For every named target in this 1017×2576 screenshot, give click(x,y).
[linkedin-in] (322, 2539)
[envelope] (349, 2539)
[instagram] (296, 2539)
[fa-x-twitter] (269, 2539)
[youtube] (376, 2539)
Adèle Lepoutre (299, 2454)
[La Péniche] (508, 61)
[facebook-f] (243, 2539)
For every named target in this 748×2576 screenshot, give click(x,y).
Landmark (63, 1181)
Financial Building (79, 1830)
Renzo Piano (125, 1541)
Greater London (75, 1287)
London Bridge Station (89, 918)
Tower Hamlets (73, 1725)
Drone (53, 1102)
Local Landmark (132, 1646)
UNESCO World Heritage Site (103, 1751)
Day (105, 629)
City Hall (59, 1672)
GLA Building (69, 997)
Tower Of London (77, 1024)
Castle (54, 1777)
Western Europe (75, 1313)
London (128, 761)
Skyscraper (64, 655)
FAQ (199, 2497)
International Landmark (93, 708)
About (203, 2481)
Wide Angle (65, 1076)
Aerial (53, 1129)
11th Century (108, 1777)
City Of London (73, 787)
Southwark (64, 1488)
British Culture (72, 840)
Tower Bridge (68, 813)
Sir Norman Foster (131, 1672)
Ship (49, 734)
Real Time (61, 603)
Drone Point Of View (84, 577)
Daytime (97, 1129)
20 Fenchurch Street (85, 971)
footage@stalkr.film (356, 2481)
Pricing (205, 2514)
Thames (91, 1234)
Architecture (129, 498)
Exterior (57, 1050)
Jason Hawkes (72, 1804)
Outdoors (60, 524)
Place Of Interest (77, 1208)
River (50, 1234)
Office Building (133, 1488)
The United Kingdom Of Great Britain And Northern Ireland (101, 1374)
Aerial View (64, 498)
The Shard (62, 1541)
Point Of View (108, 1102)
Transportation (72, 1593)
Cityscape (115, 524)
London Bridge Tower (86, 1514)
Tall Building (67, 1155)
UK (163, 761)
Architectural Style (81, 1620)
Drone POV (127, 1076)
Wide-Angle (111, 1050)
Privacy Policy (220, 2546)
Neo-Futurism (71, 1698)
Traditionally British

*TASK ITEM*. In the answer, each line of the data must appear exactly as written.

*SOLUTION TO THE PROBLEM*.
For every named target in this 1017×2576 screenshot, give click(x,y).
[linkedin-in] (322, 2539)
[envelope] (349, 2539)
[instagram] (296, 2539)
[fa-x-twitter] (269, 2539)
[youtube] (376, 2539)
Adèle Lepoutre (299, 2454)
[La Péniche] (508, 61)
[facebook-f] (243, 2539)
For every named target in this 748×2576 screenshot, give click(x,y).
Landmark (63, 1181)
Financial Building (79, 1830)
Renzo Piano (125, 1541)
Greater London (75, 1287)
London Bridge Station (89, 918)
Tower Hamlets (73, 1725)
Drone (53, 1102)
Local Landmark (132, 1646)
UNESCO World Heritage Site (103, 1751)
Day (105, 629)
City Hall (59, 1672)
GLA Building (69, 997)
Tower Of London (77, 1024)
Castle (54, 1777)
Western Europe (75, 1313)
London (128, 761)
Skyscraper (64, 655)
FAQ (199, 2497)
International Landmark (93, 708)
About (203, 2481)
Wide Angle (65, 1076)
Aerial (53, 1129)
11th Century (108, 1777)
City Of London (73, 787)
Southwark (64, 1488)
British Culture (72, 840)
Tower Bridge (68, 813)
Sir Norman Foster (131, 1672)
Ship (49, 734)
Real Time (61, 603)
Drone Point Of View (84, 577)
Daytime (97, 1129)
20 Fenchurch Street (85, 971)
footage@stalkr.film (356, 2481)
Pricing (205, 2514)
Thames (91, 1234)
Architecture (129, 498)
Exterior (57, 1050)
Jason Hawkes (72, 1804)
Outdoors (60, 524)
Place Of Interest (77, 1208)
River (50, 1234)
Office Building (133, 1488)
The United Kingdom Of Great Britain And Northern Ireland (101, 1374)
Aerial View (64, 498)
The Shard (62, 1541)
Point Of View (108, 1102)
Transportation (72, 1593)
Cityscape (115, 524)
London Bridge Tower (86, 1514)
Tall Building (67, 1155)
UK (163, 761)
Architectural Style (81, 1620)
Drone POV (127, 1076)
Wide-Angle (111, 1050)
Privacy Policy (220, 2546)
Neo-Futurism (71, 1698)
Traditionally British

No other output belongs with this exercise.